National Catholic Sisters Week is aimed at getting laypeople, especially young women who might consider a vocation, to engage with sisters. The project, which is based at St. Mary's University of Minnesota in Minneapolis, is part of National Catholic Sisters Project and funded by a grant from the Conrad N. Hilton Foundation, which also funds Global Sisters Report.

One reason the celebration continues to grow, Hazelton said, is they've made it easier than ever to participate.

"People regularly contact us and say, 'I don't have the time or resources to have an event, but I still would like to participate,' " she said. "So we're trying to make it really, really easy to hold an event."

It doesn't get much easier than the Event in a Box: free kits that include everything necessary to host a National Catholic Sisters Week event.

Organizers can choose between Movie Night in a Box and Book Club in a Box. The movie-night box includes "Missions of Hope," a documentary produced by the National Catholic Sisters Week office that follows four sisters and their paths to religious life; discussion questions; advertising materials; candy and popcorn; and National Catholic Sisters Week swag, including buttons, bracelets and temporary tattoos.

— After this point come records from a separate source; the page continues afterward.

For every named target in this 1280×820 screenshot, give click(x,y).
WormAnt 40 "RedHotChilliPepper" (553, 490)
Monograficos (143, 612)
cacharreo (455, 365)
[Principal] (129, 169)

"All you have to do is have a room," Hazelton said.

The book-club box contains copies of this year's book, If Nuns Ruled the World: Ten Sisters on a Mission, by Jo Piazza; access to the book club Facebook page; discussion questions; advertising materials, candy and National Catholic Sisters Week swag.

Last year, the event's first, officials sent out about 50 boxes; this year, they sent out about 125.

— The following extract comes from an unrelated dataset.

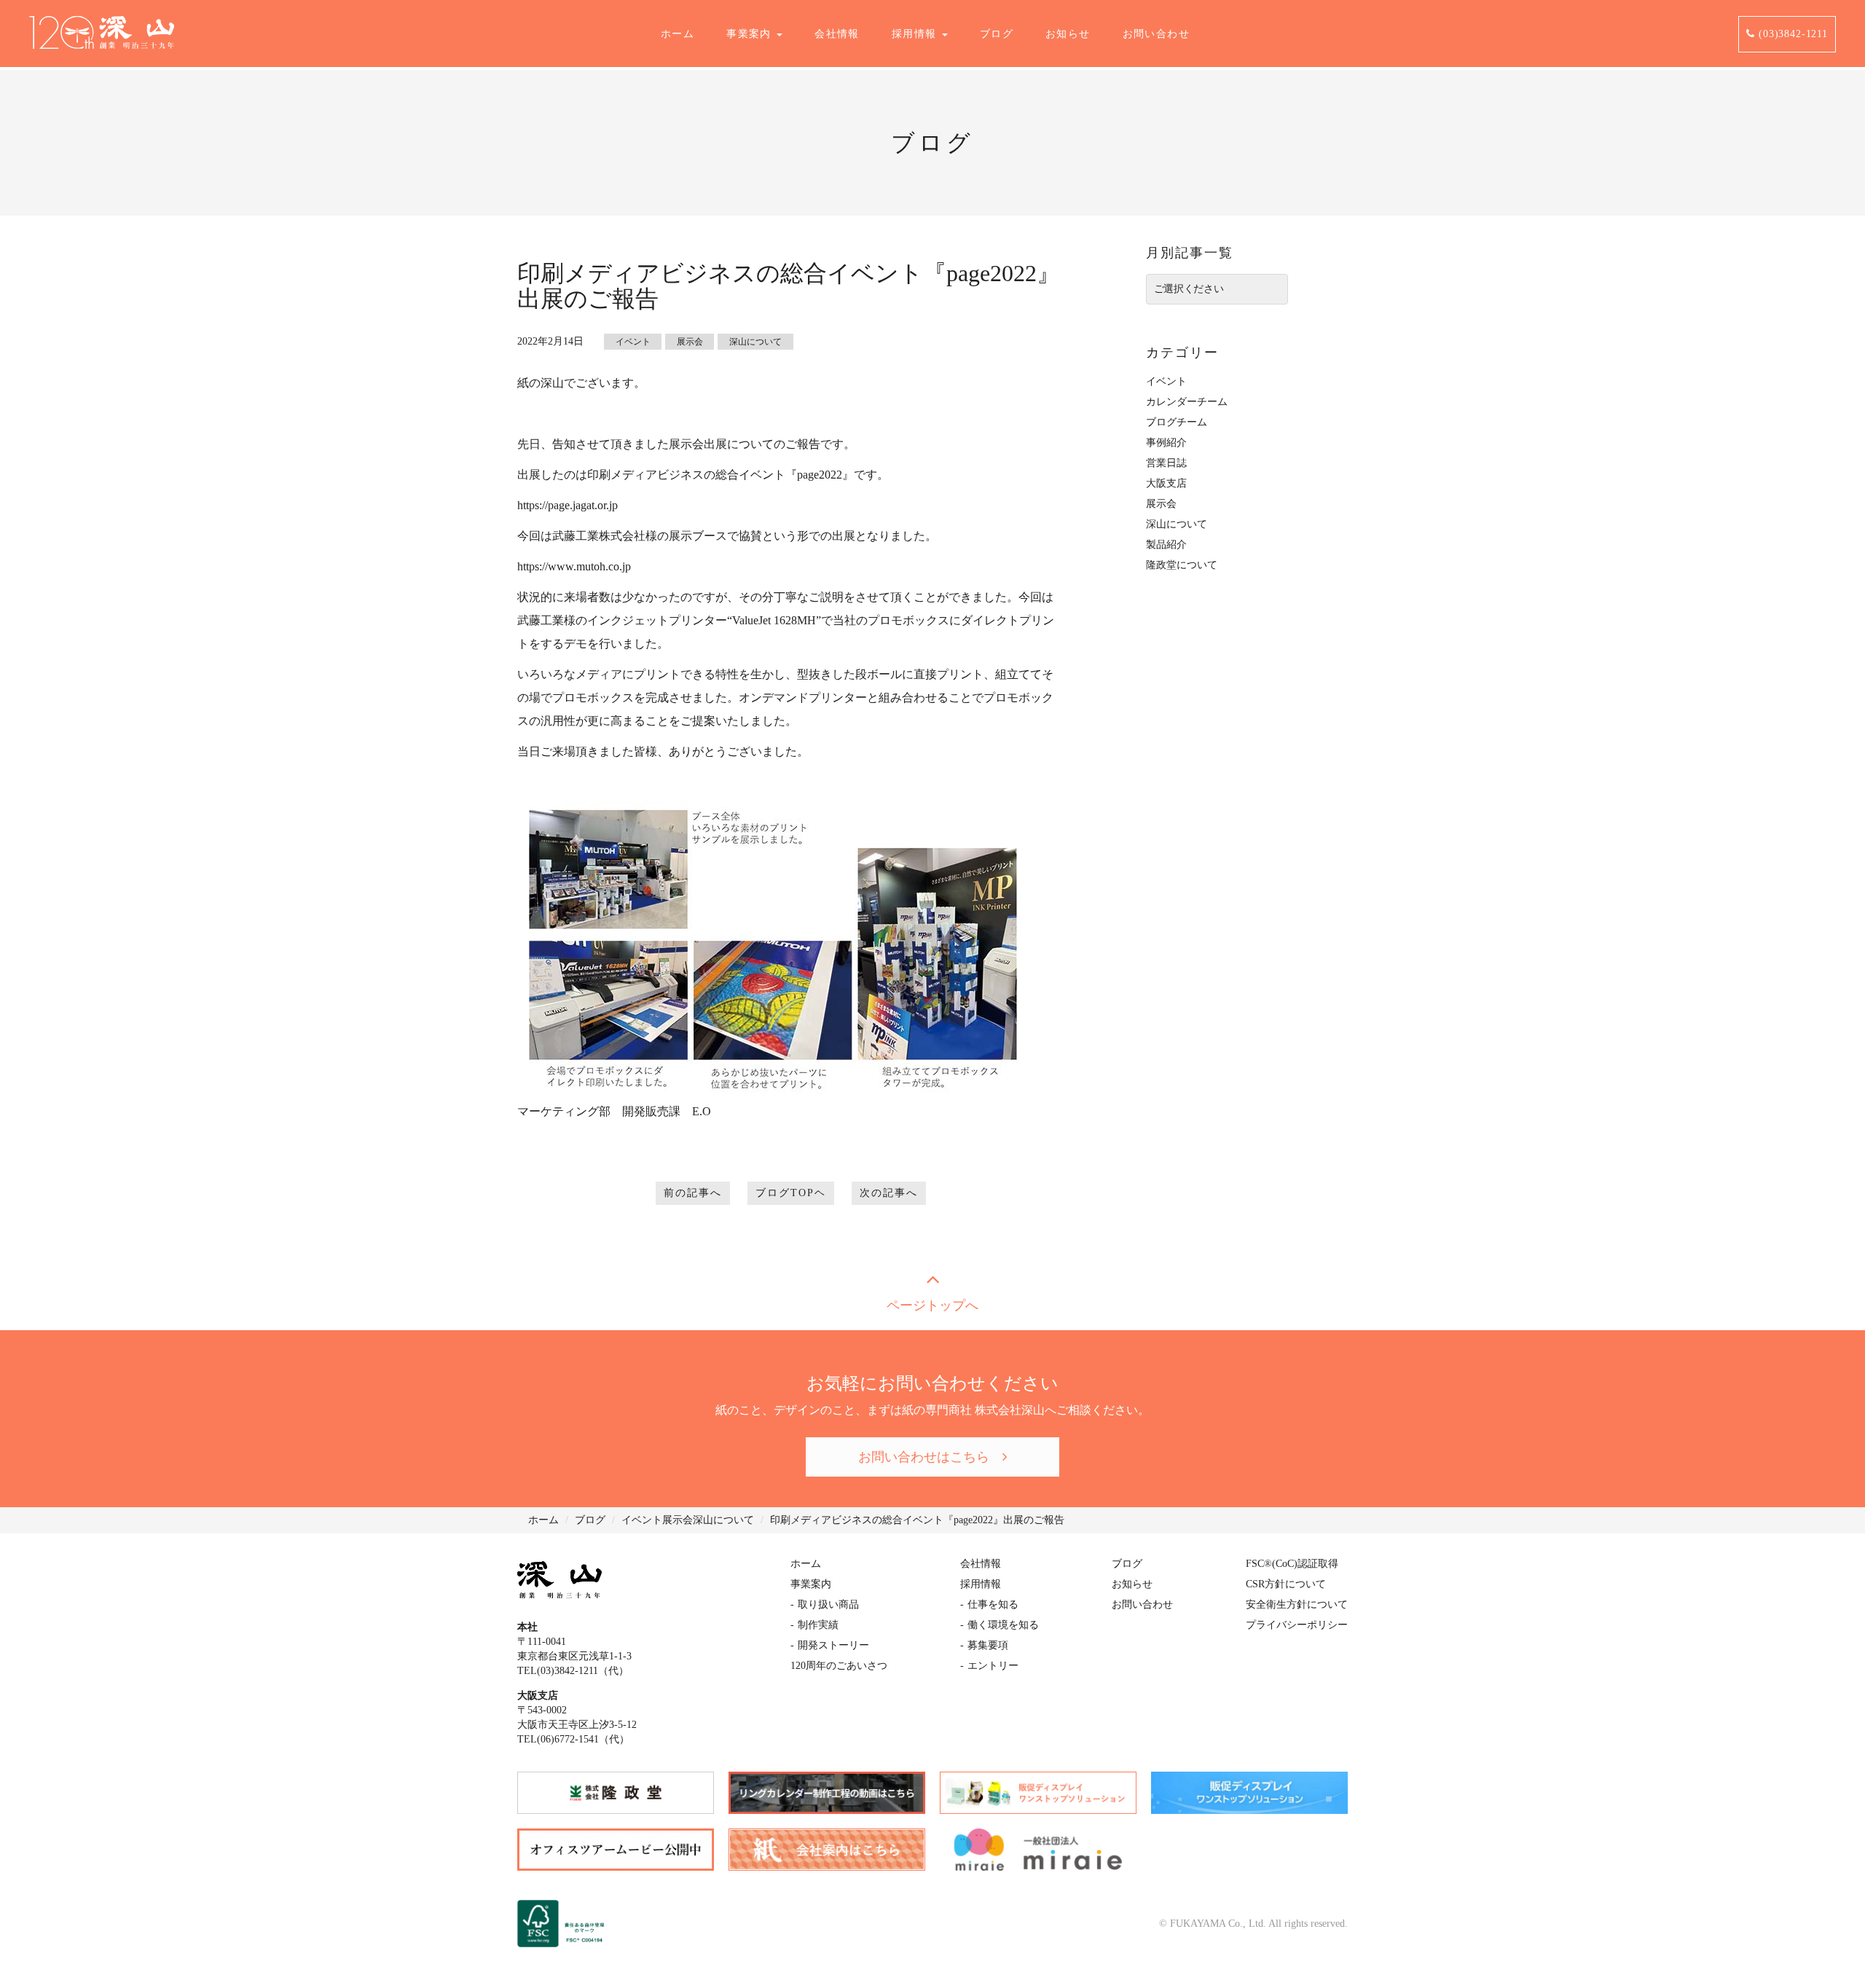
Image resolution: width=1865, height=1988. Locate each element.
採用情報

"One box is a little more labor intensive — the book club — and one is easier," Hazelton said. "But even the book club is easy; the idea is you could have people read the whole book or even just read a couple of chapters and then have a discussion."

The project also awarded more than $87,000 in more than 100 mini-grants to help communities hold events.

The mini-grants have been especially helpful for communities hosting vocation events, Hazelton said, as many vocation events would not have happened without the funding.

For example, on March 14, the Oblate Sisters of Providence will host Nurturing Vocations in Girls of Color, which will invite 40 seventh- and eighth-grade girls from three different schools in the Baltimore area to their convent in Halethorpe, Maryland, to learn about the historic congregation, the first order of black Catholic women religious in the United States.

Branches of Nuns and Nones will view and discuss the film "Radical Grace," about how three women religious responded to Vatican investigations of sisters in the United States, on March 9 in Minneapolis; March 13 in Grand Rapids, Michigan; and March 15 at Chicago Theological Union.

The Standup Sisters event returns March 11 in Pittsburgh, this time featuring several short films and interviews with women who preach a theology of environmentalism.

"Catholic sisters have been de facto conservationists in America for centuries. They've tended farms to feed themselves and the poor," said Jennifer Szweda Jordan, producer of Standup Sisters, in a statement. "Many sisters still promote environmental stewardship in their lives and ministries."

Other events planned include Painting, Pizza and Parcheesi With the Sisters, hosted by the Ursuline Sisters of Louisville, Kentucky. Participants will paint positive messages on rocks to distribute around the Bellarmine University campus, then have pizza and play board games.

There will be bowling with sisters in Colorado Springs, Colorado; a trivia night in Arlington, Virginia; Celtic tea with the Sisters of St. Dominic of Blauvelt, New York; and Sisters and Seekers: Theologians and Millennials in Ministry in Queens, New York, which features theologians such as St. Joseph Sr. Elizabeth Johnson in conversation with millennial women about breaking glass ceilings.

In conjunction with National Catholic Sisters Week, the St. Louis Catholic Sisters, a coalition of 14 congregations serving in the St. Louis area, are launching their fourth annual Stand with Sisters campaign. Throughout March, the congregations will share video, photos and personal narratives on social media using the hashtag #StandwithSisters. There will also be electronic billboards around the St. Louis metropolitan area with messages such as "We stand with immigrants" and "We stand against racism."

The sisters hope the campaign will increase awareness of women religious and their work as well as invite people to stand with sisters for marginalized people and to fight injustice.

Hazelton said she is especially excited about the increasing number of service events in which laypeople are invited to work alongside sisters.

"I think the best way to get to know somebody is to serve side by side with them," she said. "It's a great way to foster relationships."